Two systems we run today. A personal retrieval-and-decision engine called the brain. A 19-agent canvas simulation that doubles as a testbed for proto-cognitive mechanisms. Both work. Both have honest places where machine learning, classical statistics, or quantum-inspired methods would do real work, and a handful of places where they wouldn't. This document is what we'd hand to a researcher before a first conversation, ranked by how much we don't already know the answer.
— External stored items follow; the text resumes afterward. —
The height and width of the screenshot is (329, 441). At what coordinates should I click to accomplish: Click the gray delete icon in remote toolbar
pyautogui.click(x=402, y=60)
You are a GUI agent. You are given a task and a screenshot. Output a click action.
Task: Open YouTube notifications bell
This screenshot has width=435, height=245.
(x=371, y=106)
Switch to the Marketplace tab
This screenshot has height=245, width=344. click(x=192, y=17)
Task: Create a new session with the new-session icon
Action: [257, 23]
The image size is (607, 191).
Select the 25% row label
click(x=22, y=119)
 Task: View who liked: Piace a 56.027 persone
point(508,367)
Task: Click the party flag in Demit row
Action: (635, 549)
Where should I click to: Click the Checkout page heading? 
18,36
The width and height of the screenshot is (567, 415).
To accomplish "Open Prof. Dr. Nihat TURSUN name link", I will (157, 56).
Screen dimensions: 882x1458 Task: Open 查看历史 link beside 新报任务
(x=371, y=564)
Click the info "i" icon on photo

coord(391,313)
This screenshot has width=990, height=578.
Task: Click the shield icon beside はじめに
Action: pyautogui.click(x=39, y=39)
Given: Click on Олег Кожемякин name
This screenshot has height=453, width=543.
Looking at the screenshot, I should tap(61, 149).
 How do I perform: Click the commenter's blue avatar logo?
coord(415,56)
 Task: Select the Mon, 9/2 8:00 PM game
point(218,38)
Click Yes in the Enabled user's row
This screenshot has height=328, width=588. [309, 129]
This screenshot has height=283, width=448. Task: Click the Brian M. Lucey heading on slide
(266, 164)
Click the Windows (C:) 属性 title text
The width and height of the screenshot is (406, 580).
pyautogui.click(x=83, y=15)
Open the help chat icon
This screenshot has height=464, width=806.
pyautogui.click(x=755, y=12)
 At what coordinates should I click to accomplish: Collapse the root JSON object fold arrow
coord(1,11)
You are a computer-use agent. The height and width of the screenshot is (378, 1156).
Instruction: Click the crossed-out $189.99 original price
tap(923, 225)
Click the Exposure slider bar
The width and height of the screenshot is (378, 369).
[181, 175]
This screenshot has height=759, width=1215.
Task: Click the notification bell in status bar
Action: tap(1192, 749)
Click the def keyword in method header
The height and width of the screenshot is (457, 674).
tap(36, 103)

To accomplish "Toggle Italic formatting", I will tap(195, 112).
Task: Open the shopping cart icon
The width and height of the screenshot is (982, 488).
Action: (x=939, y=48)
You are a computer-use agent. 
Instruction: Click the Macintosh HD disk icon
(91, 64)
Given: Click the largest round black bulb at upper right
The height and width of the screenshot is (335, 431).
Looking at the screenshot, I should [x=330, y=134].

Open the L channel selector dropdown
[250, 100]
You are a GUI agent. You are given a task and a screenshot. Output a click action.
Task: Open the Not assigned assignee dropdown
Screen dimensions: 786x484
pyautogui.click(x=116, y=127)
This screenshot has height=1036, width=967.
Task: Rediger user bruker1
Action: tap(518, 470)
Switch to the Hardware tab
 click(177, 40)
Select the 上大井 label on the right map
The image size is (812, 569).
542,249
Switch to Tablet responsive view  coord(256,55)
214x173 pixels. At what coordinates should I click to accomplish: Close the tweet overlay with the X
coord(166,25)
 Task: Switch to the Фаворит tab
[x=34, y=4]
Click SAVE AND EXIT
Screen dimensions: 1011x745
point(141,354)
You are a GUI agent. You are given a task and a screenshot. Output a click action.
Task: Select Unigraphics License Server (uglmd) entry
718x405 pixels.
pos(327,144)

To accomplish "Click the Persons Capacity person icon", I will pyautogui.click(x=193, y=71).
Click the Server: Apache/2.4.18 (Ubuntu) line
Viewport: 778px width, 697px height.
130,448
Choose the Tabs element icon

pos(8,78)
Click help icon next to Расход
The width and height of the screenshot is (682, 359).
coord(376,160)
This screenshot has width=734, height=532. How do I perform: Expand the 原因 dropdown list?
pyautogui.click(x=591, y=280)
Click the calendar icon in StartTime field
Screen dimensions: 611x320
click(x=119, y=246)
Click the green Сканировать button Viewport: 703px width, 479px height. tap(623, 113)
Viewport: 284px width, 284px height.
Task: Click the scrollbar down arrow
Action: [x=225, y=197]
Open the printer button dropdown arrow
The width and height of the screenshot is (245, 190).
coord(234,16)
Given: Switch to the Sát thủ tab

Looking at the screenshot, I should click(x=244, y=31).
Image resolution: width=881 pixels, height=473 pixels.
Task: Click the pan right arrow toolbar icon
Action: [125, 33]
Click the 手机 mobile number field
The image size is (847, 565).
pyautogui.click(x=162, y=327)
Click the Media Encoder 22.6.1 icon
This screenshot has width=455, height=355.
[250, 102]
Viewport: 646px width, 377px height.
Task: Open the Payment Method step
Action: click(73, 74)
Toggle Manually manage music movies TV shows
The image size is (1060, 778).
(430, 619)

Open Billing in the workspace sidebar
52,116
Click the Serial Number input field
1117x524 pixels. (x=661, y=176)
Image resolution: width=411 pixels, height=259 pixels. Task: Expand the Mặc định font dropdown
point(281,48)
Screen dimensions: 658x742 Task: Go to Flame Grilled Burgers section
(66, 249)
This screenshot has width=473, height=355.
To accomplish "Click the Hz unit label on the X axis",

The brain is a local-first retrieval system over ~990 distilled Markdown notes from 730 source files. A small CLI wraps it; a Bayesian confidence ledger weights each note by counterfactual track record; daily crons rebuild the index, surface contradictions, and decay stale notes. ~2,650 decisions logged in the past month feed back into that ledger.
The office is a canvas-2D pixel-art simulation of a 19-agent hedge fund running in the browser. Beneath the visualisation sits a four-block cognitive substrate (cog-A/B/C/D) implementing per-agent persistent memory, an inter-agent message bus, predictive-coding ticks with prediction-error-driven attention reallocation, Bayesian Beta posteriors over preferences, recursive meta-thought, mood/affect vectors with a synchroniser pulling four sub-systems toward a shared mean, and per-agent phenomenological vocabulary tracking. Roughly 100 ideas from a recent design pass have been implemented; more are scaffolded.
Both are honest engineering. Neither pretends to be intelligent in any strong sense. We think there are about a dozen places where genuinely interesting mathematics or ML would change what these systems can do, and ten of those places are open enough that we'd want a real researcher's view rather than a senior engineer's guess.
Files arrive through three paths — a desktop drop-zone watched by a launchd daemon, a browser bookmarklet that POSTs highlighted text to a local capture server on port 11455, and a CLI ingest. Each ingest produces a distillation pass through a local LLM (Llama-3 8B-Instruct on Ollama), a frontmatter block with confidence and decay metadata, and an embedding stored in sqlite-vec. The decisions log is separate — every code edit, every trade gate, every "I'm changing X because Y" call writes a row.
Live at voliaventures.com/office. Press I for the debug HUD; the lamps go green when each cog sub-system fires, the ticker streams real bus events. The spec was a whitepaper I wrote two weeks ago about "what would be needed to push a 2D agent sim toward a meaningful point on the consciousness spectrum." Roughly 100 ideas from that whitepaper are now in the codebase. The fundamental data structure is a per-agent agent.cog JSON object that survives across sessions in localStorage and is the substrate every other system reads from.
This is the section most relevant to deciding where we're being honest and where we're being optimistic.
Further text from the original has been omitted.